The Nevada Division of Museums and History is working on a $40 million plan to turn the Nevada State Railroad Museum in Boulder City into a tourism attraction that could lessen the sting of Interstate 11, which is set to open next year.

Boulder City officials say they expect a 40 percent decline in visitation once the bypass opens.

Peter Barton, administrator of the division, told the Nevada Commission on Tourism on Monday that he will go to the Nevada Legislature in 2019 for seed money to expand the museum that draws about 40,000 people a year. However, the museum will get an added boost thanks to a new railroad bridge that will carry tracks over I-11 and link Boulder City with Henderson.

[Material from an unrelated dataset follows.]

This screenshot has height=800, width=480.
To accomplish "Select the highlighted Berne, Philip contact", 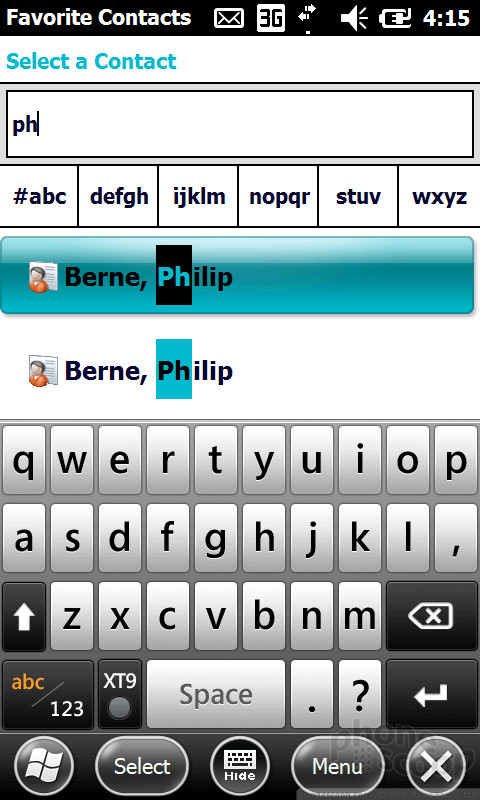I will [237, 275].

“There are seven state museums, and three of them are devoted to railroads because trains have been so important to the development of the state,” Barton told commissioners.

The Division of Museums and History is now overseen by the Commission on Tourism.

Besides the Boulder City museum, train museums are in Ely and Carson City.

The 4½ miles of tracks between Boulder City and Railroad Pass are part of the historic route for trains that carried supplies in the 1930s from Las Vegas to the Boulder (now Hoover) Dam construction site.

The Boulder City museum opened in 2001. Operating on weekends only, it drew about 1,600 passengers its first year. By 2011, the “Santa Train” and “A Day Out with Thomas” trips had expanded ridership to about 40,000 a year.

With support from the Boulder City and Henderson business communities, Barton said, there’s an opportunity to expand by adding a linear park along the rail line in one phase and new exhibits in a second. He hopes to link the park with the River Mountain Loop Trail used by bicyclists and to develop a trolley service that could package tours and move tourists from the train station to Hoover Dam.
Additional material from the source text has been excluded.